Mon, Dec 11, 6:03 p.m. - When exactly do you use distance=speed*time for relativity problems? Is it only when a question is asked and can be answered with info from the same reference frame? (if that makes sense)

Yes, you have that correct. Distance = speed * time is the way to go if you are given two of these quantities -- as measured by a particular observer -- and you are looking for the third quantity as measured by the same observer.

This is really important: the relativity equations for time, distance, length are only used if you are relating how one observer views distance and time to how a different observer views distances or time.

There have been many cases in the past of students getting really easy problems wrong because they forget distance = speed * time.

Sun, Dec 10, 5:20 p.m. - Can you please explain equation (3.4) in chapter 3, supplemental reading, page 69? How do we use this equation and what does the (') on the other side of the equation denote?

This is the invariant spacetime interval. The (') means a different user.'' If you know how one user measures distance and time between two events, and how a different user measures either distance OR time between the same two events, this equation gives you the ability to find that unknown.

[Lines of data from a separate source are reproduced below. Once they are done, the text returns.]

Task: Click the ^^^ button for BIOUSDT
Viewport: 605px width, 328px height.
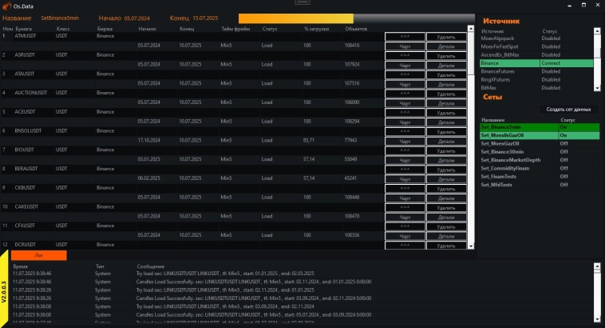Action: click(x=405, y=150)
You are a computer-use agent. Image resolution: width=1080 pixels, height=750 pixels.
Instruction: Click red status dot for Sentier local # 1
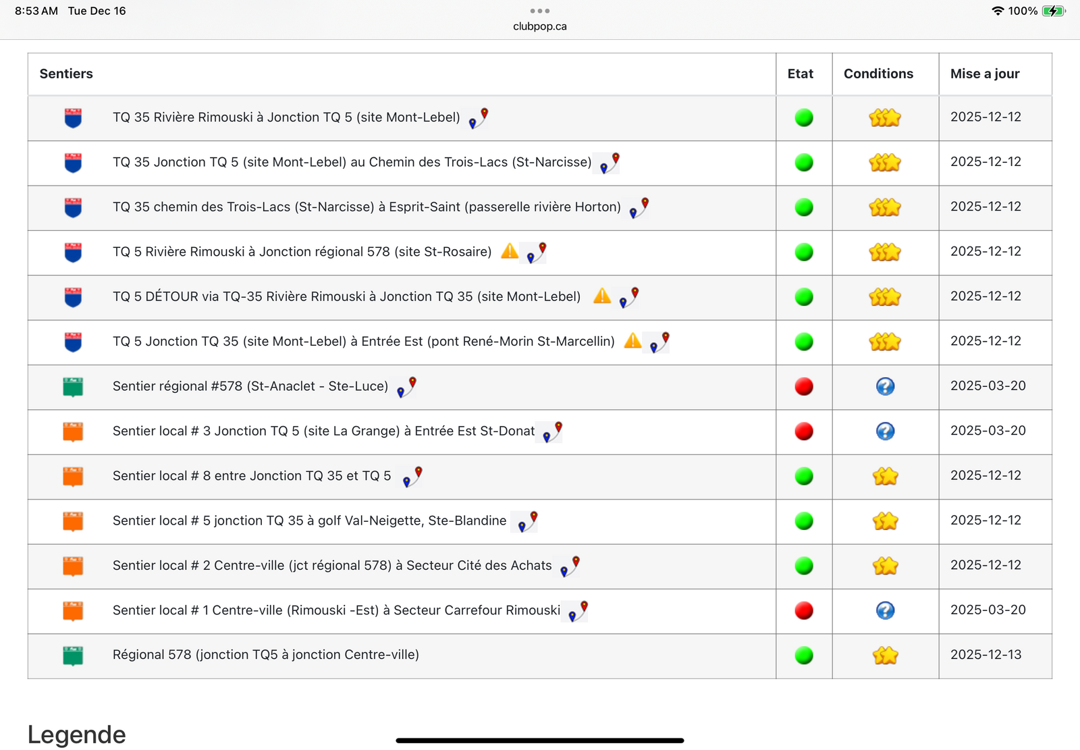coord(803,610)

Sun, Oct 8, 4:32 p.m. - How do you do A38 and A39. I can't figure out a method even after reviewing the lecture example, and the strategy. The video examples also don't work on my computer. Thank you in advance.

The method discussed in lecture and on the lecture materials'' for this past Thursday's lecture works perfectly for both of these problems, but you can't skip any steps. For each problem:

1. Draw before'' and after'' sketches. For A38, the Before sketch should show the motionless particle and the photon that is about to strike it. The After sketch should show just a single particle that is moving. For A39, the Before sketch should show a moving particle and a stationary particle, and the After sketch should show a motionless particle and a photon.
2. Write down p and E for each particle in your sketches. Some of this information is given in the statement of the problems. For some of it, you will need to use $E^2 = p^2c^2+m^2c^4$. Count how many unknowns you have. If more than two, then use $E^2 = p^2c^2+m^2c^4$ to write some of the unknowns in terms of other unknowns.
3. Once down to 2 unknowns, then $\Sigma p_{x,before} = \Sigma p_{x,after}$ and $\Sigma E_{before} = \Sigma E_{after}$.
4. You now have two equations and two unknowns. Solve.

Tue, Oct 3, 2:06 p.m. - For question A35, how is it possible for the superball to have that much energy in Joules stored in it? It doesn't seem real for it to have more energy in it than an atomic bomb. How does that work?

Excellent question. Actually, it doesn't have more energy than an atomic bomb. It's just that an atomic bomb doesn't convert all of its mass into kinetic energy. In fact, an A-bomb only converts a very small fraction of its mass into energy (and that is terrifying enough as it is). If an atomic bomb converted ALL of its mass to energy, it would be even more catastrophically awful.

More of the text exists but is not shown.